* _Task directions_:
Repeat all of the records verbatim.

[Recorded data]
::::

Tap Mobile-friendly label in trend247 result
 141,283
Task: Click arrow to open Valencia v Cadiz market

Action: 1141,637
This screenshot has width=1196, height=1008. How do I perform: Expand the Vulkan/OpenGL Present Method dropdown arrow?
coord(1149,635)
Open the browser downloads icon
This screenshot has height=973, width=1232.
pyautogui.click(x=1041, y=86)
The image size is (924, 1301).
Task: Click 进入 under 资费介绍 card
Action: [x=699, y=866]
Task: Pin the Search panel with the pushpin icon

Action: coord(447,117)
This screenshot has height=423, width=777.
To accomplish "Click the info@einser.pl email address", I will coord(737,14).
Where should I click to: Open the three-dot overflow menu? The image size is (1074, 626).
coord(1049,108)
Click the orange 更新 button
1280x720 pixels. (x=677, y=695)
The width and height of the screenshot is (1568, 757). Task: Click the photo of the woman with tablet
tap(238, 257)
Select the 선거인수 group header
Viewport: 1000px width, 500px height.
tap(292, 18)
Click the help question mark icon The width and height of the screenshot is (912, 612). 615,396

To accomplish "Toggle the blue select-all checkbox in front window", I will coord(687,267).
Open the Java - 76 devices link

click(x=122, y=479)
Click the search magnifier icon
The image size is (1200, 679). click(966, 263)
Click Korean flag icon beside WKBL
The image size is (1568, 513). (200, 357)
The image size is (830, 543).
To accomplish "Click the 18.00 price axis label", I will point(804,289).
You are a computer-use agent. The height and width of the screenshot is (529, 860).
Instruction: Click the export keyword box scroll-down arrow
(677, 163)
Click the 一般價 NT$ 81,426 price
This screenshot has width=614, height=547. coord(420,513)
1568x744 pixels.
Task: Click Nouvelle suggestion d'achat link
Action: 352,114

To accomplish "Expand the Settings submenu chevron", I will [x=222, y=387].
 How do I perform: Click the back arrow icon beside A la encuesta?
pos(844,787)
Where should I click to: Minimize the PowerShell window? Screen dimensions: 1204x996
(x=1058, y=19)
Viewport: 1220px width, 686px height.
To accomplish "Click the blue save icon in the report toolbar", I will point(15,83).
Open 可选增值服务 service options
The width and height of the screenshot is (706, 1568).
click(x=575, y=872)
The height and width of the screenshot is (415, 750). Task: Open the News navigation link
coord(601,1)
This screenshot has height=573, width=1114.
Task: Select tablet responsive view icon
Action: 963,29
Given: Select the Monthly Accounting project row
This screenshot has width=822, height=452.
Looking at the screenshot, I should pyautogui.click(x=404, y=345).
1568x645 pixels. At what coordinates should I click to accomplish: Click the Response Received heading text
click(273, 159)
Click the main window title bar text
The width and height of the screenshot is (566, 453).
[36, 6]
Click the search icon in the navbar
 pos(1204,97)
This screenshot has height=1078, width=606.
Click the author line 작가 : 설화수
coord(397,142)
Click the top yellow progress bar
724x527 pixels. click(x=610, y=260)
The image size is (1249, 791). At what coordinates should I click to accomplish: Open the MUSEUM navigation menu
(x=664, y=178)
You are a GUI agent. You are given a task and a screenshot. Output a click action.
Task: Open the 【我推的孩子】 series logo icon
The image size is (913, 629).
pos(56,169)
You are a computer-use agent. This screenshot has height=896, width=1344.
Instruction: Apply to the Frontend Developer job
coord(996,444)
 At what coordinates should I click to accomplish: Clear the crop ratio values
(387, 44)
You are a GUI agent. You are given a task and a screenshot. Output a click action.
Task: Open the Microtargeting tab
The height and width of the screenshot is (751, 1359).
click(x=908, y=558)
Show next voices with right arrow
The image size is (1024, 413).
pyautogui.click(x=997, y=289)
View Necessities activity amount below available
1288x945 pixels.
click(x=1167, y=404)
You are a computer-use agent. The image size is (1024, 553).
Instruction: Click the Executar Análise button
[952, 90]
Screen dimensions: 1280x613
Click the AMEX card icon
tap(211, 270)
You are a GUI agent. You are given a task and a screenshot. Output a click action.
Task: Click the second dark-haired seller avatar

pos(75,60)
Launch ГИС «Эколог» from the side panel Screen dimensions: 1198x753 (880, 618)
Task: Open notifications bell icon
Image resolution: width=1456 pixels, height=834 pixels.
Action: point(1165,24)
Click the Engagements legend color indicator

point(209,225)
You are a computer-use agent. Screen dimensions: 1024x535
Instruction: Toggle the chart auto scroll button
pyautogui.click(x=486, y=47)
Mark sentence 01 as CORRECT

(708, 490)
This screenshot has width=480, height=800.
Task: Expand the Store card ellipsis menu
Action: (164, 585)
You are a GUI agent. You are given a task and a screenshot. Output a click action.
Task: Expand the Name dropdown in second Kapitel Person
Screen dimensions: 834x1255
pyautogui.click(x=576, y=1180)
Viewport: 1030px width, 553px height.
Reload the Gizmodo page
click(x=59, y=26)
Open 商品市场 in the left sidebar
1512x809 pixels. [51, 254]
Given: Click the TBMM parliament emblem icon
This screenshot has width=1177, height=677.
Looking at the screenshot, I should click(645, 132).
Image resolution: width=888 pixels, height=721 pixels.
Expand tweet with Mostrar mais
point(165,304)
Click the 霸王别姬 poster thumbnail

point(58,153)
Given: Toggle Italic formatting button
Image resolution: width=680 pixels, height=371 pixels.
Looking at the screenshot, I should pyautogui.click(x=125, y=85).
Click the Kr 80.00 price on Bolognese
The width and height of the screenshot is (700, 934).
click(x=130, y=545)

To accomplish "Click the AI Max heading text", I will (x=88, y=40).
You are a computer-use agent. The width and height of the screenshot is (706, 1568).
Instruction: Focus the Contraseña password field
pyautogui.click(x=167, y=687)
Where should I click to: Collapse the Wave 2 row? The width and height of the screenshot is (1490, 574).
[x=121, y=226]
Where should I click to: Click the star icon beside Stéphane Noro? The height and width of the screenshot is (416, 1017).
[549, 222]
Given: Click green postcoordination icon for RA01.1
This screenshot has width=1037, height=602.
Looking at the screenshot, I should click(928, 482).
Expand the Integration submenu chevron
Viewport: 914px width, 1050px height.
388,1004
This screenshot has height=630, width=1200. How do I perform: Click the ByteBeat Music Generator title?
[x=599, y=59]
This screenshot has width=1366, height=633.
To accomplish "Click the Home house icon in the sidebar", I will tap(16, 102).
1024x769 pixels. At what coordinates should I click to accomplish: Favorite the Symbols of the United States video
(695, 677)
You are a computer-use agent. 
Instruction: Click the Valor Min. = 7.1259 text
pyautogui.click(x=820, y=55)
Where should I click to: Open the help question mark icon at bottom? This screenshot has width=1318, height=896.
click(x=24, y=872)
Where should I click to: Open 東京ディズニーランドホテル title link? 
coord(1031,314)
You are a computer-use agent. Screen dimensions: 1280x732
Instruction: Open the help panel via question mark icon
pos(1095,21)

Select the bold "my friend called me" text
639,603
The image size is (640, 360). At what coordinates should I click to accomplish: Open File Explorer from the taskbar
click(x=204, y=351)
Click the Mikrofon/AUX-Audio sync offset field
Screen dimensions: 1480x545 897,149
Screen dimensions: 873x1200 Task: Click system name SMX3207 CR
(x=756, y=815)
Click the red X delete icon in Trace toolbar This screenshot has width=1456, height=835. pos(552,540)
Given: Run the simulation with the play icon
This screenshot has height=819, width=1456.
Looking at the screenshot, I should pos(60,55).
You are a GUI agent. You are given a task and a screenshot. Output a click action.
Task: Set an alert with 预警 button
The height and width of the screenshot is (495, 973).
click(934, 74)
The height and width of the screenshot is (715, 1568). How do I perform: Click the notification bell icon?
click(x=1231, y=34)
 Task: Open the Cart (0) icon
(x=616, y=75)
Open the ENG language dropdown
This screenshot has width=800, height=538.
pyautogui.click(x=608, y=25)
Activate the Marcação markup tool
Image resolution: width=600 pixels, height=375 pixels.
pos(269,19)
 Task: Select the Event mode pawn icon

::::

* _Task response_:
Tap Mobile-friendly label in trend247 result
 141,283
Task: Click arrow to open Valencia v Cadiz market

Action: 1141,637
This screenshot has width=1196, height=1008. How do I perform: Expand the Vulkan/OpenGL Present Method dropdown arrow?
coord(1149,635)
Open the browser downloads icon
This screenshot has height=973, width=1232.
pyautogui.click(x=1041, y=86)
The image size is (924, 1301).
Task: Click 进入 under 资费介绍 card
Action: [x=699, y=866]
Task: Pin the Search panel with the pushpin icon

Action: coord(447,117)
This screenshot has height=423, width=777.
To accomplish "Click the info@einser.pl email address", I will coord(737,14).
Where should I click to: Open the three-dot overflow menu? The image size is (1074, 626).
coord(1049,108)
Click the orange 更新 button
1280x720 pixels. (x=677, y=695)
The width and height of the screenshot is (1568, 757). Task: Click the photo of the woman with tablet
tap(238, 257)
Select the 선거인수 group header
Viewport: 1000px width, 500px height.
tap(292, 18)
Click the help question mark icon The width and height of the screenshot is (912, 612). 615,396

To accomplish "Toggle the blue select-all checkbox in front window", I will coord(687,267).
Open the Java - 76 devices link

click(x=122, y=479)
Click the search magnifier icon
The image size is (1200, 679). click(966, 263)
Click Korean flag icon beside WKBL
The image size is (1568, 513). (200, 357)
The image size is (830, 543).
To accomplish "Click the 18.00 price axis label", I will point(804,289).
You are a computer-use agent. The height and width of the screenshot is (529, 860).
Instruction: Click the export keyword box scroll-down arrow
(677, 163)
Click the 一般價 NT$ 81,426 price
This screenshot has width=614, height=547. coord(420,513)
1568x744 pixels.
Task: Click Nouvelle suggestion d'achat link
Action: 352,114

To accomplish "Expand the Settings submenu chevron", I will [x=222, y=387].
 How do I perform: Click the back arrow icon beside A la encuesta?
pos(844,787)
Where should I click to: Minimize the PowerShell window? Screen dimensions: 1204x996
(x=1058, y=19)
Viewport: 1220px width, 686px height.
To accomplish "Click the blue save icon in the report toolbar", I will point(15,83).
Open 可选增值服务 service options
The width and height of the screenshot is (706, 1568).
click(x=575, y=872)
The height and width of the screenshot is (415, 750). Task: Open the News navigation link
coord(601,1)
This screenshot has height=573, width=1114.
Task: Select tablet responsive view icon
Action: 963,29
Given: Select the Monthly Accounting project row
This screenshot has width=822, height=452.
Looking at the screenshot, I should pyautogui.click(x=404, y=345).
1568x645 pixels. At what coordinates should I click to accomplish: Click the Response Received heading text
click(273, 159)
Click the main window title bar text
The width and height of the screenshot is (566, 453).
[36, 6]
Click the search icon in the navbar
 pos(1204,97)
This screenshot has height=1078, width=606.
Click the author line 작가 : 설화수
coord(397,142)
Click the top yellow progress bar
724x527 pixels. click(x=610, y=260)
The image size is (1249, 791). At what coordinates should I click to accomplish: Open the MUSEUM navigation menu
(x=664, y=178)
You are a GUI agent. You are given a task and a screenshot. Output a click action.
Task: Open the 【我推的孩子】 series logo icon
The image size is (913, 629).
pos(56,169)
You are a computer-use agent. This screenshot has height=896, width=1344.
Instruction: Apply to the Frontend Developer job
coord(996,444)
 At what coordinates should I click to accomplish: Clear the crop ratio values
(387, 44)
You are a GUI agent. You are given a task and a screenshot. Output a click action.
Task: Open the Microtargeting tab
The height and width of the screenshot is (751, 1359).
click(x=908, y=558)
Show next voices with right arrow
The image size is (1024, 413).
pyautogui.click(x=997, y=289)
View Necessities activity amount below available
1288x945 pixels.
click(x=1167, y=404)
You are a computer-use agent. The image size is (1024, 553).
Instruction: Click the Executar Análise button
[952, 90]
Screen dimensions: 1280x613
Click the AMEX card icon
tap(211, 270)
You are a GUI agent. You are given a task and a screenshot. Output a click action.
Task: Click the second dark-haired seller avatar

pos(75,60)
Launch ГИС «Эколог» from the side panel Screen dimensions: 1198x753 (880, 618)
Task: Open notifications bell icon
Image resolution: width=1456 pixels, height=834 pixels.
Action: point(1165,24)
Click the Engagements legend color indicator

point(209,225)
You are a computer-use agent. Screen dimensions: 1024x535
Instruction: Toggle the chart auto scroll button
pyautogui.click(x=486, y=47)
Mark sentence 01 as CORRECT

(708, 490)
This screenshot has width=480, height=800.
Task: Expand the Store card ellipsis menu
Action: (164, 585)
You are a GUI agent. You are given a task and a screenshot. Output a click action.
Task: Expand the Name dropdown in second Kapitel Person
Screen dimensions: 834x1255
pyautogui.click(x=576, y=1180)
Viewport: 1030px width, 553px height.
Reload the Gizmodo page
click(x=59, y=26)
Open 商品市场 in the left sidebar
1512x809 pixels. [51, 254]
Given: Click the TBMM parliament emblem icon
This screenshot has width=1177, height=677.
Looking at the screenshot, I should click(645, 132).
Image resolution: width=888 pixels, height=721 pixels.
Expand tweet with Mostrar mais
point(165,304)
Click the 霸王别姬 poster thumbnail

point(58,153)
Given: Toggle Italic formatting button
Image resolution: width=680 pixels, height=371 pixels.
Looking at the screenshot, I should pyautogui.click(x=125, y=85).
Click the Kr 80.00 price on Bolognese
The width and height of the screenshot is (700, 934).
click(x=130, y=545)

To accomplish "Click the AI Max heading text", I will (x=88, y=40).
You are a computer-use agent. The width and height of the screenshot is (706, 1568).
Instruction: Focus the Contraseña password field
pyautogui.click(x=167, y=687)
Where should I click to: Collapse the Wave 2 row? The width and height of the screenshot is (1490, 574).
[x=121, y=226]
Where should I click to: Click the star icon beside Stéphane Noro? The height and width of the screenshot is (416, 1017).
[549, 222]
Given: Click green postcoordination icon for RA01.1
This screenshot has width=1037, height=602.
Looking at the screenshot, I should click(928, 482).
Expand the Integration submenu chevron
Viewport: 914px width, 1050px height.
388,1004
This screenshot has height=630, width=1200. How do I perform: Click the ByteBeat Music Generator title?
[x=599, y=59]
This screenshot has width=1366, height=633.
To accomplish "Click the Home house icon in the sidebar", I will tap(16, 102).
1024x769 pixels. At what coordinates should I click to accomplish: Favorite the Symbols of the United States video
(695, 677)
You are a computer-use agent. 
Instruction: Click the Valor Min. = 7.1259 text
pyautogui.click(x=820, y=55)
Where should I click to: Open the help question mark icon at bottom? This screenshot has width=1318, height=896.
click(x=24, y=872)
Where should I click to: Open 東京ディズニーランドホテル title link? 
coord(1031,314)
You are a computer-use agent. Screen dimensions: 1280x732
Instruction: Open the help panel via question mark icon
pos(1095,21)

Select the bold "my friend called me" text
639,603
The image size is (640, 360). At what coordinates should I click to accomplish: Open File Explorer from the taskbar
click(x=204, y=351)
Click the Mikrofon/AUX-Audio sync offset field
Screen dimensions: 1480x545 897,149
Screen dimensions: 873x1200 Task: Click system name SMX3207 CR
(x=756, y=815)
Click the red X delete icon in Trace toolbar This screenshot has width=1456, height=835. pos(552,540)
Given: Run the simulation with the play icon
This screenshot has height=819, width=1456.
Looking at the screenshot, I should pos(60,55).
You are a GUI agent. You are given a task and a screenshot. Output a click action.
Task: Set an alert with 预警 button
The height and width of the screenshot is (495, 973).
click(934, 74)
The height and width of the screenshot is (715, 1568). How do I perform: Click the notification bell icon?
click(x=1231, y=34)
 Task: Open the Cart (0) icon
(x=616, y=75)
Open the ENG language dropdown
This screenshot has width=800, height=538.
pyautogui.click(x=608, y=25)
Activate the Marcação markup tool
Image resolution: width=600 pixels, height=375 pixels.
pos(269,19)
 Task: Select the Event mode pawn icon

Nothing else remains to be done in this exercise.